§ **AUFGABEN**
1/ Wer hat laut dem Text über einseitige Taubheit klar widerlegt, dass ein Cochlea-Implantat das Sprachverständnis des normal hörenden Ohres beeinträchtigen könnte?
2/ Schreib den Text über einseitige Taubheit ab seinem letzten Satz weiter.

§ **TEXTAUSZUG**
════

Ein Cochlea-Implantat ist eine elektronische Hörprothese. Es wandelt den Schall in elektrische Signale um und leitet diese direkt an den Hörnerv weiter. Die geschädigten Bereiche im Ohr können damit umgangen werden.
Lange wurde bei einseitiger Taubheit eine Versorgung mit einem Cochlea Implantat nur in Ausnahmefällen in Betracht gezogen, da man befürchtete, dass durch das Cochlea-Implantat das Sprachverständnis des normal hörenden Ohres beeinträchtigt werden könnte. Die Uniklinik in Freiburg hat das allerdings klar widerlegt.
Spätfolgen einer einseitigen Taubheit
Ursachen für eine einseitige Taubheit können zum Beispiel angeborene Fehlbildungen des Ohres, Tumore am Hörnerv (sogenannte Schwannome im Gleichgewichtsorgan oder der Gehörschnecke), Kopfverletzungen oder ein Hörsturz sein. Medizinische Studien haben gezeigt, dass eine langjährige einseitige Taubheit für die Betroffenen schwerwiegende Folgen haben kann. Sie führt zum Beispiel zu einer Minderung der Merkfähigkeit und anderen geistiger Fähigkeiten sowie erhöht sie das Risiko, an einer Demenz zu erkranken.
Und mehr noch: Diese Beeinträchtigung kann im Laufe der Zeit auch zur sozialen Isolation führen, da zum Beispiel große Familienfeiern oder Restaurantbesuche mit Freunden eine enorme Belastung und Anstrengung für die Betroffenen darstellt. Oftmals meiden sie irgendwann solche Situationen.

════

§ **VORLIEGENDE EINTRÄGE**
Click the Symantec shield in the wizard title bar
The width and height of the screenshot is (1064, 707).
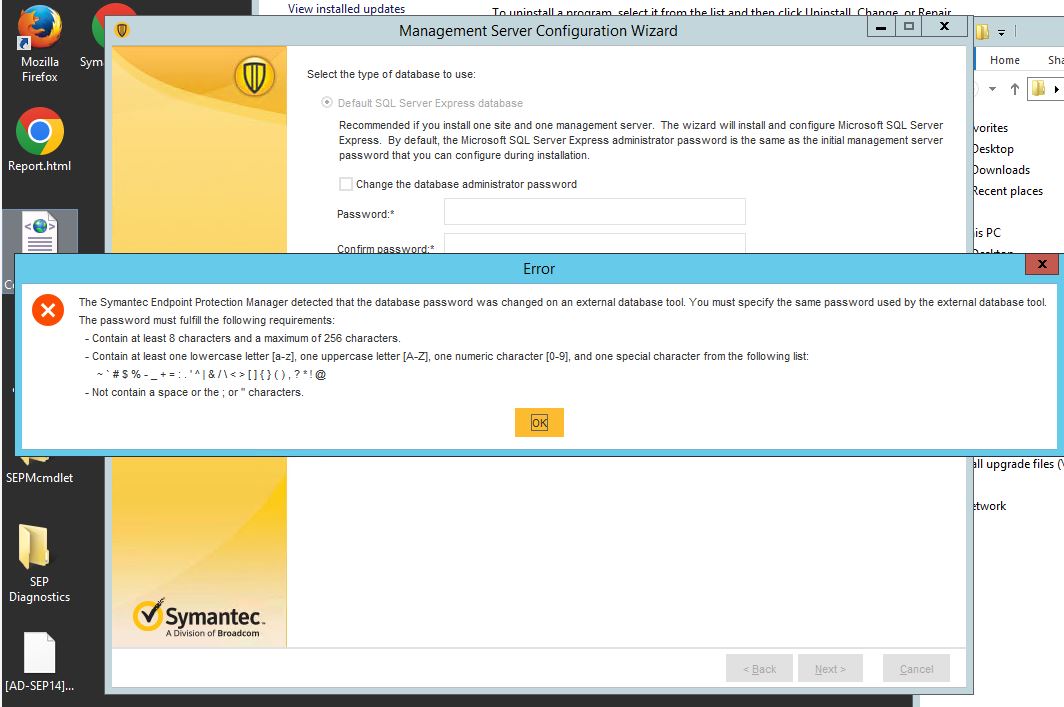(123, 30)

════

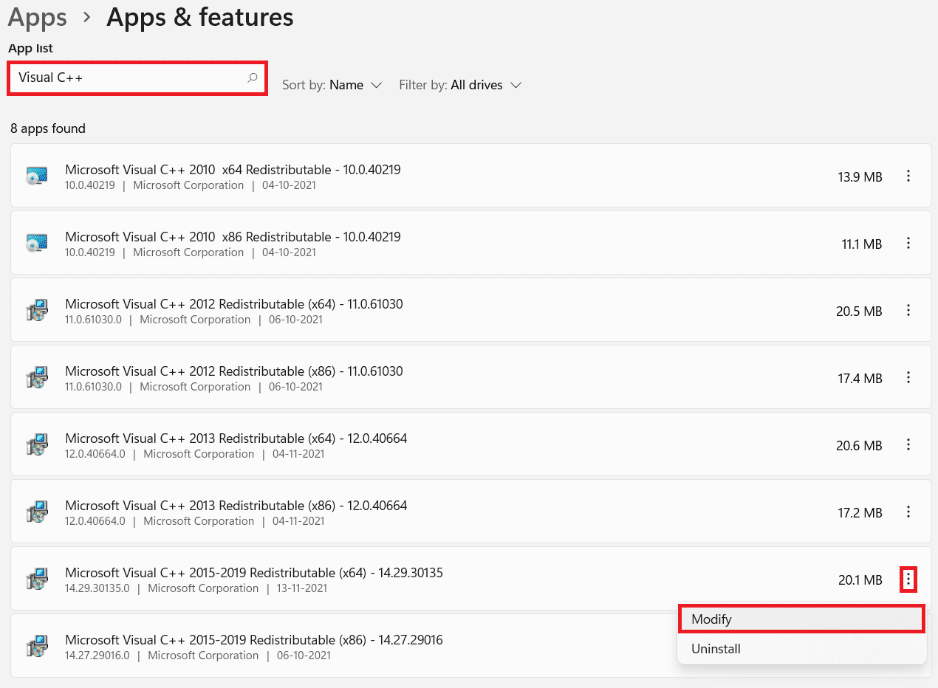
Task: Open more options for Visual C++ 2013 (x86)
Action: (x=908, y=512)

════

§ **LÖSUNGEN**
1/ Die Uniklinik in Freiburg.

2/
Eingriff hinter dem Ohr
Ein Cochlea-Implantat kann diesen Patienten helfen, auf dem tauben Ohr wieder hören zu können. Die elektronische Hörprothese besteht aus einem Sprachcomputer und einer Spule mit Elektrode.
Bei dem operativen Eingriff wird dem Patienten hinter dem Ohr im Knochen eine Spule mit einer Elektrode implantiert. Von dort aus wird dann die ein Millimeter dünne Elektrode in die Hörschnecke vorsichtig bis zum Hörnerv eingeführt, wo sie den Hörnerv elektrisch stimuliert. Das heißt, die Außengeräusche werden so ohne Umwege direkt an den Hörnerv übertragen.
Für Patienten, deren Ursache für die einseitige Taubheit ein Schwannom ist, also ein gutartiger Tumor in der Gehörschnecke, galt der Einsatz eines Cochlea-Implantats lange Zeit als unmöglich. In der Regel füllt der Tumor die Gehörschnecke und manchmal auch das Gleichgewichtsorgan komplett aus. Nach Entfernung des Tumors bleibt dann nicht genug Gewebe, um das Implantat hineinzusetzen.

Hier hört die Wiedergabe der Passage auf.